= RECORDS FOR THIS EXERCISE =
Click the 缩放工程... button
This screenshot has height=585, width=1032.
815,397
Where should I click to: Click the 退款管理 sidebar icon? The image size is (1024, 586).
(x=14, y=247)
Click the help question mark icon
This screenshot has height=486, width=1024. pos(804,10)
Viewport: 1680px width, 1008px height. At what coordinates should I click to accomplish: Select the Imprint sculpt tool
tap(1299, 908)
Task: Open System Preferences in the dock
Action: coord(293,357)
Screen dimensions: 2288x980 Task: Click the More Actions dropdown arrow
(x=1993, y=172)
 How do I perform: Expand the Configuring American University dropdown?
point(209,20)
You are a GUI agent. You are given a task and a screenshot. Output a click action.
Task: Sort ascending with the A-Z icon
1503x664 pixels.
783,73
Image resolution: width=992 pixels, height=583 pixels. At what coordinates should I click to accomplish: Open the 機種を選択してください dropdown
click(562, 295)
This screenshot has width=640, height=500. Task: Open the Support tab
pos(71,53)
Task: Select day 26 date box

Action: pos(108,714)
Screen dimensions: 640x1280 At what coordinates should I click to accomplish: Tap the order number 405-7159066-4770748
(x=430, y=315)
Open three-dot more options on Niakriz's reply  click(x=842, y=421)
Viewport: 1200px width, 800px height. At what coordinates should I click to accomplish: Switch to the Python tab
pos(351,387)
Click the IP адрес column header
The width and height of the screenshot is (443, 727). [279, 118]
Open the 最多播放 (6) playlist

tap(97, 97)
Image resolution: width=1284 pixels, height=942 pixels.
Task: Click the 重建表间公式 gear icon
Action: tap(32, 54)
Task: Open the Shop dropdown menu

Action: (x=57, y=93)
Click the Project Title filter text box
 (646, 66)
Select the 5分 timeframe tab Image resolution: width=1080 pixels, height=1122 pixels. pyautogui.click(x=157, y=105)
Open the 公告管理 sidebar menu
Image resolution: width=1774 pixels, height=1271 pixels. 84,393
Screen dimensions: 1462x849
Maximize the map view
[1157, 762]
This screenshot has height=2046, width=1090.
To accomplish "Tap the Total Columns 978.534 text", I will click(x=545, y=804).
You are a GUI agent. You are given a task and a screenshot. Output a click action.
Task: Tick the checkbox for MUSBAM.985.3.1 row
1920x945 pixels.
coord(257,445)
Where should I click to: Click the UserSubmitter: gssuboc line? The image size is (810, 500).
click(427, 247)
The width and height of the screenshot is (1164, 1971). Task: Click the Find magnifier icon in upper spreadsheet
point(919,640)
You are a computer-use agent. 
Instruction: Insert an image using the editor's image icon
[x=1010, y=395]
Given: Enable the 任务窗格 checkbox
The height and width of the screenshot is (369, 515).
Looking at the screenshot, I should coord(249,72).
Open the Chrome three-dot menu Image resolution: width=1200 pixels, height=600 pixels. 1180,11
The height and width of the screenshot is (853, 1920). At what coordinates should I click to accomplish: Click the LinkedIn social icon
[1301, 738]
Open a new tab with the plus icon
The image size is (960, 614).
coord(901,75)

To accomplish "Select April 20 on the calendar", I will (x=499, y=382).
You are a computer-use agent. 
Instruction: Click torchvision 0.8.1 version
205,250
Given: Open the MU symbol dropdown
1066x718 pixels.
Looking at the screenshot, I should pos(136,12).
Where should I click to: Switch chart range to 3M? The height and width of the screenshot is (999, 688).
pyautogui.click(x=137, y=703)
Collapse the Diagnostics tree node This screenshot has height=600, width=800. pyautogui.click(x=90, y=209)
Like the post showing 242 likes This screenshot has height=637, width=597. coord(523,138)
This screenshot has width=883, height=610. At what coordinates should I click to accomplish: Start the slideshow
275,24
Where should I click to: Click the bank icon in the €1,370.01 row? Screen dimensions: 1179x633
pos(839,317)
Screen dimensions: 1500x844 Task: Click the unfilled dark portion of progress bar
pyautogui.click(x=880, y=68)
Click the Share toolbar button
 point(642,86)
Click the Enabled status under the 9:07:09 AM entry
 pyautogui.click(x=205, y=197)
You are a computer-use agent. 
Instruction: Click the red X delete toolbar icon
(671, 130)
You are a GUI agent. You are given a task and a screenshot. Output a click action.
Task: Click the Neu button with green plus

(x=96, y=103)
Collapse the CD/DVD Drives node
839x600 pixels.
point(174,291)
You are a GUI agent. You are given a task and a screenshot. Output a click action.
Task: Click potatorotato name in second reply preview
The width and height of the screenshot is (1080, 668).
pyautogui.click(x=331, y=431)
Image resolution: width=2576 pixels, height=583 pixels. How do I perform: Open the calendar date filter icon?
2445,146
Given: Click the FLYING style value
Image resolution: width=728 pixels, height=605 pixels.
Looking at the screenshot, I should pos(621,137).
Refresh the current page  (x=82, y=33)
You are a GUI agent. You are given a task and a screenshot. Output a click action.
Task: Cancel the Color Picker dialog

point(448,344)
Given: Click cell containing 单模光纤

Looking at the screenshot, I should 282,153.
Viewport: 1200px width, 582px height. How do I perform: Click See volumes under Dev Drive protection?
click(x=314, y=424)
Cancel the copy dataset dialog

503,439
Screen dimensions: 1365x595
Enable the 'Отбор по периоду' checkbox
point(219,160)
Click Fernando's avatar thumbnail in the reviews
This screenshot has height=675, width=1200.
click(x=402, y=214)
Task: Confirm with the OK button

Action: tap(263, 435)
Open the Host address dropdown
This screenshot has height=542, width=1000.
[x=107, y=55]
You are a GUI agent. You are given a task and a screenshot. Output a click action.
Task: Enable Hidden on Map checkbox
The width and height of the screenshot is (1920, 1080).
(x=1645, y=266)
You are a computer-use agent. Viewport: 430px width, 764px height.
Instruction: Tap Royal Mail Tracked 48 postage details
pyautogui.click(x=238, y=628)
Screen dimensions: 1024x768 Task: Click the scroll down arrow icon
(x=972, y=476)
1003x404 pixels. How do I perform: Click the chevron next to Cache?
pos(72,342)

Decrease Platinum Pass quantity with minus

= ACTIVITY =
The whole of the material above needs to be copied exactly.

= RESULT =
Click the 缩放工程... button
This screenshot has height=585, width=1032.
815,397
Where should I click to: Click the 退款管理 sidebar icon? The image size is (1024, 586).
(x=14, y=247)
Click the help question mark icon
This screenshot has height=486, width=1024. pos(804,10)
Viewport: 1680px width, 1008px height. At what coordinates should I click to accomplish: Select the Imprint sculpt tool
tap(1299, 908)
Task: Open System Preferences in the dock
Action: coord(293,357)
Screen dimensions: 2288x980 Task: Click the More Actions dropdown arrow
(x=1993, y=172)
 How do I perform: Expand the Configuring American University dropdown?
point(209,20)
You are a GUI agent. You are given a task and a screenshot. Output a click action.
Task: Sort ascending with the A-Z icon
1503x664 pixels.
783,73
Image resolution: width=992 pixels, height=583 pixels. At what coordinates should I click to accomplish: Open the 機種を選択してください dropdown
click(562, 295)
This screenshot has width=640, height=500. Task: Open the Support tab
pos(71,53)
Task: Select day 26 date box

Action: pos(108,714)
Screen dimensions: 640x1280 At what coordinates should I click to accomplish: Tap the order number 405-7159066-4770748
(x=430, y=315)
Open three-dot more options on Niakriz's reply  click(x=842, y=421)
Viewport: 1200px width, 800px height. At what coordinates should I click to accomplish: Switch to the Python tab
pos(351,387)
Click the IP адрес column header
The width and height of the screenshot is (443, 727). [279, 118]
Open the 最多播放 (6) playlist

tap(97, 97)
Image resolution: width=1284 pixels, height=942 pixels.
Task: Click the 重建表间公式 gear icon
Action: tap(32, 54)
Task: Open the Shop dropdown menu

Action: (x=57, y=93)
Click the Project Title filter text box
 (646, 66)
Select the 5分 timeframe tab Image resolution: width=1080 pixels, height=1122 pixels. pyautogui.click(x=157, y=105)
Open the 公告管理 sidebar menu
Image resolution: width=1774 pixels, height=1271 pixels. 84,393
Screen dimensions: 1462x849
Maximize the map view
[1157, 762]
This screenshot has height=2046, width=1090.
To accomplish "Tap the Total Columns 978.534 text", I will click(x=545, y=804).
You are a GUI agent. You are given a task and a screenshot. Output a click action.
Task: Tick the checkbox for MUSBAM.985.3.1 row
1920x945 pixels.
coord(257,445)
Where should I click to: Click the UserSubmitter: gssuboc line? The image size is (810, 500).
click(427, 247)
The width and height of the screenshot is (1164, 1971). Task: Click the Find magnifier icon in upper spreadsheet
point(919,640)
You are a computer-use agent. 
Instruction: Insert an image using the editor's image icon
[x=1010, y=395]
Given: Enable the 任务窗格 checkbox
The height and width of the screenshot is (369, 515).
Looking at the screenshot, I should coord(249,72).
Open the Chrome three-dot menu Image resolution: width=1200 pixels, height=600 pixels. 1180,11
The height and width of the screenshot is (853, 1920). At what coordinates should I click to accomplish: Click the LinkedIn social icon
[1301, 738]
Open a new tab with the plus icon
The image size is (960, 614).
coord(901,75)

To accomplish "Select April 20 on the calendar", I will (x=499, y=382).
You are a computer-use agent. 
Instruction: Click torchvision 0.8.1 version
205,250
Given: Open the MU symbol dropdown
1066x718 pixels.
Looking at the screenshot, I should pos(136,12).
Where should I click to: Switch chart range to 3M? The height and width of the screenshot is (999, 688).
pyautogui.click(x=137, y=703)
Collapse the Diagnostics tree node This screenshot has height=600, width=800. pyautogui.click(x=90, y=209)
Like the post showing 242 likes This screenshot has height=637, width=597. coord(523,138)
This screenshot has width=883, height=610. At what coordinates should I click to accomplish: Start the slideshow
275,24
Where should I click to: Click the bank icon in the €1,370.01 row? Screen dimensions: 1179x633
pos(839,317)
Screen dimensions: 1500x844 Task: Click the unfilled dark portion of progress bar
pyautogui.click(x=880, y=68)
Click the Share toolbar button
 point(642,86)
Click the Enabled status under the 9:07:09 AM entry
 pyautogui.click(x=205, y=197)
You are a computer-use agent. 
Instruction: Click the red X delete toolbar icon
(671, 130)
You are a GUI agent. You are given a task and a screenshot. Output a click action.
Task: Click the Neu button with green plus

(x=96, y=103)
Collapse the CD/DVD Drives node
839x600 pixels.
point(174,291)
You are a GUI agent. You are given a task and a screenshot. Output a click action.
Task: Click potatorotato name in second reply preview
The width and height of the screenshot is (1080, 668).
pyautogui.click(x=331, y=431)
Image resolution: width=2576 pixels, height=583 pixels. How do I perform: Open the calendar date filter icon?
2445,146
Given: Click the FLYING style value
Image resolution: width=728 pixels, height=605 pixels.
Looking at the screenshot, I should pos(621,137).
Refresh the current page  (x=82, y=33)
You are a GUI agent. You are given a task and a screenshot. Output a click action.
Task: Cancel the Color Picker dialog

point(448,344)
Given: Click cell containing 单模光纤

Looking at the screenshot, I should 282,153.
Viewport: 1200px width, 582px height. How do I perform: Click See volumes under Dev Drive protection?
click(x=314, y=424)
Cancel the copy dataset dialog

503,439
Screen dimensions: 1365x595
Enable the 'Отбор по периоду' checkbox
point(219,160)
Click Fernando's avatar thumbnail in the reviews
This screenshot has height=675, width=1200.
click(x=402, y=214)
Task: Confirm with the OK button

Action: tap(263, 435)
Open the Host address dropdown
This screenshot has height=542, width=1000.
[x=107, y=55]
You are a GUI agent. You are given a task and a screenshot. Output a click action.
Task: Enable Hidden on Map checkbox
The width and height of the screenshot is (1920, 1080).
(x=1645, y=266)
You are a computer-use agent. Viewport: 430px width, 764px height.
Instruction: Tap Royal Mail Tracked 48 postage details
pyautogui.click(x=238, y=628)
Screen dimensions: 1024x768 Task: Click the scroll down arrow icon
(x=972, y=476)
1003x404 pixels. How do I perform: Click the chevron next to Cache?
pos(72,342)

Decrease Platinum Pass quantity with minus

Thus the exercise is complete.